[Document segment]
After matching the remaining genera with the Catalogue of life there are still 6914 records without Family affiliation, for a total of 1281 genera.

3.3.4 Manually fix some known issues

Backbone <- Backbone %>%
  mutate(Family_correct=replace(Family_correct, 
                                list=Genus_correct=="Coptidium",
                                values="Ranunculaceae")) %>% 
  mutate(Family_correct=replace(Family_correct, 
                                list=Genus_correct=="Balanocarpus",
                                values="Dipterocarpaceae" )) %>% 
  mutate(Family_correct=replace(Family_correct, 
                                list=Genus_correct=="Cardaminopsis",
                                values="Brassicaceae" )) %>% 
  mutate(Family_correct=replace(Family_correct, 
                                list=Genus_correct=="Carpolepis",
                                values="Myrtaceae" )) %>% 
  mutate(Family_correct=replace(Family_correct, 
                                list=Genus_correct=="Cathartolinum",
                                values="Linaceae" )) %>% 
  mutate(Family_correct=replace(Family_correct, 
                                list=Genus_correct=="Didiscus",
                                values="Araliaceae" )) %>% 
  mutate(Family_correct=replace(Family_correct, 
                                list=Genus_correct=="Grammadenia",
                                values="Primulaceae" )) %>% 
  mutate(Family_correct=replace(Family_correct, 
                                list=Genus_correct=="Antholoma",
                                values="Elaeocarpaceae" )) %>% 
    mutate(Family_correct=replace(Family_correct, 
                                list=Genus_correct=="Odontarrhena",
                                values="Brassicaceae" )) %>% 
    mutate(Family_correct=replace(Family_correct, 
                                list=Genus_correct=="Trichinium",
                                values="Amaranthaceae" )) %>% 
    mutate(Family_correct=replace(Family_correct, 
                                list=Genus_correct=="Limonium",
                                values="Plumbaginaceae" )) %>% 
    mutate(Family_correct=replace(Family_correct, 
                                list=Genus_correct=="Eunanus",
                                values="Phrymaceae" )) %>% 
    mutate(Family_correct=replace(Family_correct, 
                                list=Genus_correct=="Sunaptea",
                                values="Dipterocarpaceae" )) %>% 
    mutate(Family_correct=replace(Family_correct, 
                                list=Genus_correct=="Aconogonon",
                                values="Polygonaceae" )) %>%   
    mutate(Family_correct=replace(Family_correct, 
                                list=Genus_correct=="Cajophora",
                                    values="Loasaceae" )) %>%   
    mutate(Family_correct=replace(Family_correct, 
                                list=Genus_correct=="Calobota",
                                values="Leguminosae" )) %>% 
    mutate(Family_correct=replace(Family_correct, 
                                list=Genus_correct=="Alsine",
                                values="Caryophyllaceae" )) %>%   
    mutate(Family_correct=replace(Family_correct, 
                                list=Genus_correct=="Cyanococcus",
                                values="Ericaceae" ))  %>% 
    mutate(Family_correct=ifelse(Family_correct %in% c("Papilionaceae", "Fabaceae"), 
                               "Leguminosae", Family_correct)) %>% 
    mutate(Family_correct=ifelse(Family_correct=="Asteraceae", "Compositae", Family_correct)) %>% 
    mutate(Family_correct=ifelse(Family_correct=="Unknown", NA, Family_correct))

[Task item A]
Answer these questions from the excerpt on fixing family names:
(i) How many records still lack a Family affiliation after matching with the Catalogue of life?
(ii) Which family does the code assign to the genus Coptidium?
(iii) What value replaces the family "Unknown"?

[Supplied records]
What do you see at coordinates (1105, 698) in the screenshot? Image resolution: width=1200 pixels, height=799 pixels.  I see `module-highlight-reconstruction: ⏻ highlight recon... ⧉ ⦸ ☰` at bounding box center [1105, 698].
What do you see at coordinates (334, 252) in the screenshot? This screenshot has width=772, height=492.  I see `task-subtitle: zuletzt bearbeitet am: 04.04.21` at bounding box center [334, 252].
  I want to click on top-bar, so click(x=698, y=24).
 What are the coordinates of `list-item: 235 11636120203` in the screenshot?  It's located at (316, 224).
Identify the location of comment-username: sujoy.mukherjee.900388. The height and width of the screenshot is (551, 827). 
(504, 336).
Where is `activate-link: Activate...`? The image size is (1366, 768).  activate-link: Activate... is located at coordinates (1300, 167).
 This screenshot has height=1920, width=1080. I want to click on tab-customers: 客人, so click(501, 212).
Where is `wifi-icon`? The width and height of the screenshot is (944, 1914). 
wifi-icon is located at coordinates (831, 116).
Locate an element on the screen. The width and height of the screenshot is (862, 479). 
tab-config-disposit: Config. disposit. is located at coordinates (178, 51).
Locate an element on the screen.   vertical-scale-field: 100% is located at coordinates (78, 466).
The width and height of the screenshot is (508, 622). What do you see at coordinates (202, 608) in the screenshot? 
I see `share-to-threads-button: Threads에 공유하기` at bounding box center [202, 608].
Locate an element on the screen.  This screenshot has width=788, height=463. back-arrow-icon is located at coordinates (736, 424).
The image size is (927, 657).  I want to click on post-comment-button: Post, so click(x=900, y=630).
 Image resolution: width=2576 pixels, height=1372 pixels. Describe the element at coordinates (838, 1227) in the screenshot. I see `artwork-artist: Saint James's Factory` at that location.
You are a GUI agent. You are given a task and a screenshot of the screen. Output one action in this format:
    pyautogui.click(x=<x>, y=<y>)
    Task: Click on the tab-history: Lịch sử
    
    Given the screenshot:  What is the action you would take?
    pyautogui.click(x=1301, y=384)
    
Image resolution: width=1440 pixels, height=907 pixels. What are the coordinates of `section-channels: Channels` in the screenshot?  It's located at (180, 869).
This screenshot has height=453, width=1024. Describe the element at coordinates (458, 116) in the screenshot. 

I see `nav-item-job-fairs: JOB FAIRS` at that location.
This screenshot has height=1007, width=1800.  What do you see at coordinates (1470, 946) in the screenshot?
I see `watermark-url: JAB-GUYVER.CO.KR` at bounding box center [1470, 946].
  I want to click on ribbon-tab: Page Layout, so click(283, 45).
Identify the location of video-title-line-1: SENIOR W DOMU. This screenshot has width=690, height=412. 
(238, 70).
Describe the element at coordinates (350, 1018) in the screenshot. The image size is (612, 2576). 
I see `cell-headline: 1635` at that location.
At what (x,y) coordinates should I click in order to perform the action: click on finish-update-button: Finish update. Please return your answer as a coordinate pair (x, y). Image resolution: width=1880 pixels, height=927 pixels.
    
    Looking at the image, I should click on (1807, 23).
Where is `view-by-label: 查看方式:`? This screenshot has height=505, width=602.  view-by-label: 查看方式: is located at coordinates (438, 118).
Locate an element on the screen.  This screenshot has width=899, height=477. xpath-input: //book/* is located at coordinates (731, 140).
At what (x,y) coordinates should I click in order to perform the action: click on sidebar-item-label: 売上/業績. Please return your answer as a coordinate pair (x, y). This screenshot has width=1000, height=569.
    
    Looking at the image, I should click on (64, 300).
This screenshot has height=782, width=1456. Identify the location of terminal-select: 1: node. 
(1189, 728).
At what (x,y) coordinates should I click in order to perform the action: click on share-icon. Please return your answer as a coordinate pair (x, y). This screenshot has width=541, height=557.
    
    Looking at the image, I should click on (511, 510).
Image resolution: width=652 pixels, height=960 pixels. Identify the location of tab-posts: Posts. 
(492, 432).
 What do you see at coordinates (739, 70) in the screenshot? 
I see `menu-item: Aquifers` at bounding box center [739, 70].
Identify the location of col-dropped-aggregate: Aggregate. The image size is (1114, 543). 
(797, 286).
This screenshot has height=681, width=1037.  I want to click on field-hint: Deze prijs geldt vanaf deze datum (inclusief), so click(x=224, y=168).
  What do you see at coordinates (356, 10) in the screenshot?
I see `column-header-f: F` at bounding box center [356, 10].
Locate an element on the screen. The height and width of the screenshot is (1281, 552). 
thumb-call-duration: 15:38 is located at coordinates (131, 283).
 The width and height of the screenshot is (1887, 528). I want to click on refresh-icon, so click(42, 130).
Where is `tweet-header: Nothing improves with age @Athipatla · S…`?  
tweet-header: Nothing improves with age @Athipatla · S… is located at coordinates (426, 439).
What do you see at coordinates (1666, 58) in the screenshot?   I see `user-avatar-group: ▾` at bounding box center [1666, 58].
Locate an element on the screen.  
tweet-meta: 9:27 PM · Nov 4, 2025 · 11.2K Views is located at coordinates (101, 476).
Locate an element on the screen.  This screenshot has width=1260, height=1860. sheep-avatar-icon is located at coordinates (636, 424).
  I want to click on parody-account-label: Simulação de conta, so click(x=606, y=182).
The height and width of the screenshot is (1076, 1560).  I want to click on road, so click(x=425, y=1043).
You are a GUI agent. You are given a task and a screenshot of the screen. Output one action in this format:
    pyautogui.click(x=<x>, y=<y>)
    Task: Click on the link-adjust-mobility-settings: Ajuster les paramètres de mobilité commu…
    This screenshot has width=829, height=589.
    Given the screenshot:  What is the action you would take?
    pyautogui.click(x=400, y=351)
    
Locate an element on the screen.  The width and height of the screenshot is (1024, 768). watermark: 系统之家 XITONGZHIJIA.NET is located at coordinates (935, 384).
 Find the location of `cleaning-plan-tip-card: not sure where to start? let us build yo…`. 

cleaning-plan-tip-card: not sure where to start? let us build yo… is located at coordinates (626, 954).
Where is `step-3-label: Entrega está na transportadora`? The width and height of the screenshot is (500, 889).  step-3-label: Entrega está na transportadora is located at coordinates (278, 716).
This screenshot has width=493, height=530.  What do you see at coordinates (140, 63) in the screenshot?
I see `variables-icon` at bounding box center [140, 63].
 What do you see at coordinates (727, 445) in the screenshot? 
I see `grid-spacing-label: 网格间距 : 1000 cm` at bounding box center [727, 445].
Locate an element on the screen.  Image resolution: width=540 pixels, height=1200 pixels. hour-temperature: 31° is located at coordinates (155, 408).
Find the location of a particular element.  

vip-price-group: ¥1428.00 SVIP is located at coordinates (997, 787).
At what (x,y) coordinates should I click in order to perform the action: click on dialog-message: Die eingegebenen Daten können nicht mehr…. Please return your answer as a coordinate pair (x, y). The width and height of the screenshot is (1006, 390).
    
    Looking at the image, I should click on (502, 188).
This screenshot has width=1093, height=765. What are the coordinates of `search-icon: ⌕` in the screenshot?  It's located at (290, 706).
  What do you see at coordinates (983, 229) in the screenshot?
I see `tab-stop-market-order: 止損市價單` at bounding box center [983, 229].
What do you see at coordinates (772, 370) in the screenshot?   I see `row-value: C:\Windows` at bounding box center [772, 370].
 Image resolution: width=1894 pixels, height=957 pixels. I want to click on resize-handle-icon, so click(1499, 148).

[Task item B]
From the records, reproduce the lines starting at the one that contains "is (551, 827)." and ending at the one that contains "center [202, 608].", with both of those lines included.

[Your solution A]
(i) 6914
(ii) Ranunculaceae
(iii) NA

[Your solution B]
Identify the location of comment-username: sujoy.mukherjee.900388. The height and width of the screenshot is (551, 827). 
(504, 336).
Where is `activate-link: Activate...`? The image size is (1366, 768).  activate-link: Activate... is located at coordinates (1300, 167).
 This screenshot has height=1920, width=1080. I want to click on tab-customers: 客人, so click(501, 212).
Where is `wifi-icon`? The width and height of the screenshot is (944, 1914). 
wifi-icon is located at coordinates (831, 116).
Locate an element on the screen. The width and height of the screenshot is (862, 479). 
tab-config-disposit: Config. disposit. is located at coordinates (178, 51).
Locate an element on the screen.   vertical-scale-field: 100% is located at coordinates (78, 466).
The width and height of the screenshot is (508, 622). What do you see at coordinates (202, 608) in the screenshot? 
I see `share-to-threads-button: Threads에 공유하기` at bounding box center [202, 608].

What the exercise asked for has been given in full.